A major problem at Fukushima Dai-ichi is the flow of groundwater through the plant from the surrounding hills. This water flows into the irradiated debris in the basements of the destroyed reactors and then from there into the sea.
Tepco’s answer to this was to build a frozen soil barrier circling the four radioactive reactors. This cost $324 million in public funds. The company sank about 1,500 tubes filled with brine to a depth of 30 meters (100 feet) in a 1.5-kilometre (1-mile) perimeter around four of the plant’s reactors. It then cools the brine to minus 30 degrees Celsius (minus 22 Fahrenheit).

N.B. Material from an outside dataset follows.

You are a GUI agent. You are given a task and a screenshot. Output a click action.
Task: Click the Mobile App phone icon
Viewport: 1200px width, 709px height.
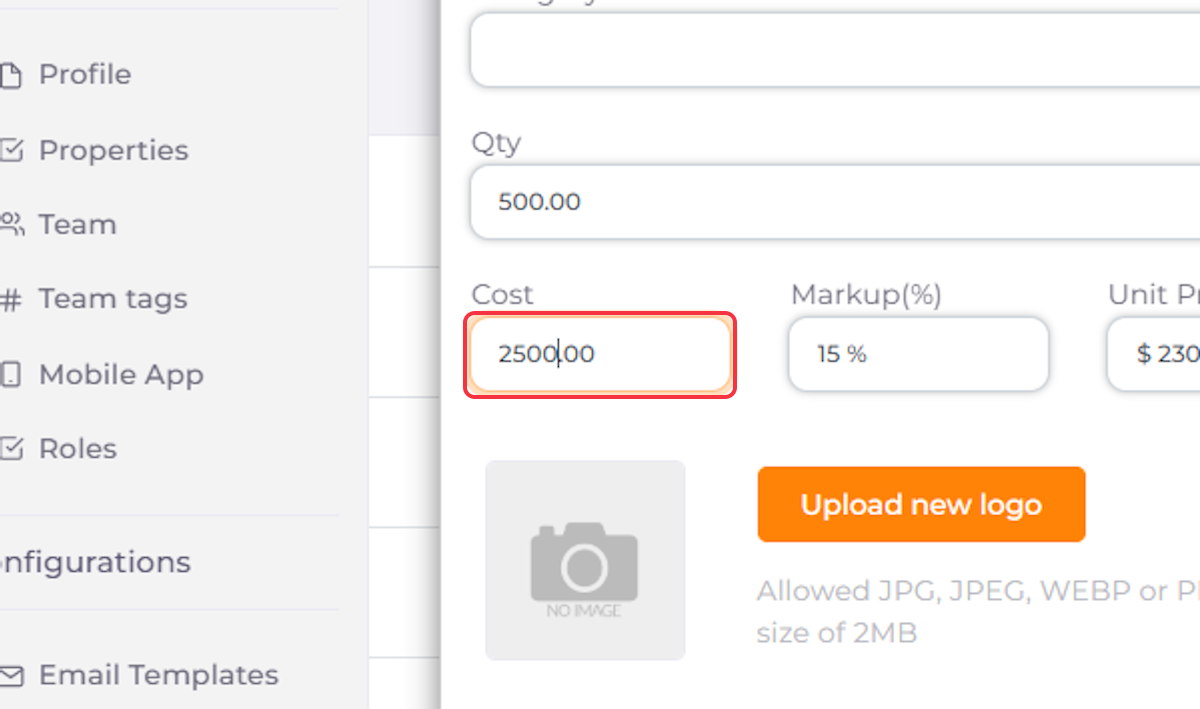[10, 375]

The water inflows often fluctuate with rainfall. The dry month of January averaged 83 tons a day. But when a typhoon struck during the last week of October, 866 tons a day poured into the reactors. This is the peak level shown in the graphic below.
In 2013, Tepco assured skeptics that this barrier would limit the flow of groundwater into the plant’s basements from the site’s reactors, to “nearly nothing.” However, since the ice wall became fully operational at the end of August of last year, an average of 141 metric tonnes a day of water has seeped into the reactor and turbine areas, more than the average of 132 metric tonnes a day during the prior nine months.
The continuing seepage has created vast amounts of toxic water that Tepco must pump out, decontaminate and store in tanks that now number 1,000, holding 1 million tonnes. It says it will run out of space by early 2021.
The purification process removes 62 radioactive elements from the contaminated water but it leaves tritium, a mildly radioactive element that is difficult to separate from water. Not considered harmful in low doses, tritium is released into oceans and rivers by nuclear plants around the world at various national standard levels.
But local residents, particularly fishermen, oppose ocean releases because they fear it will keep consumers from buying Fukushima products.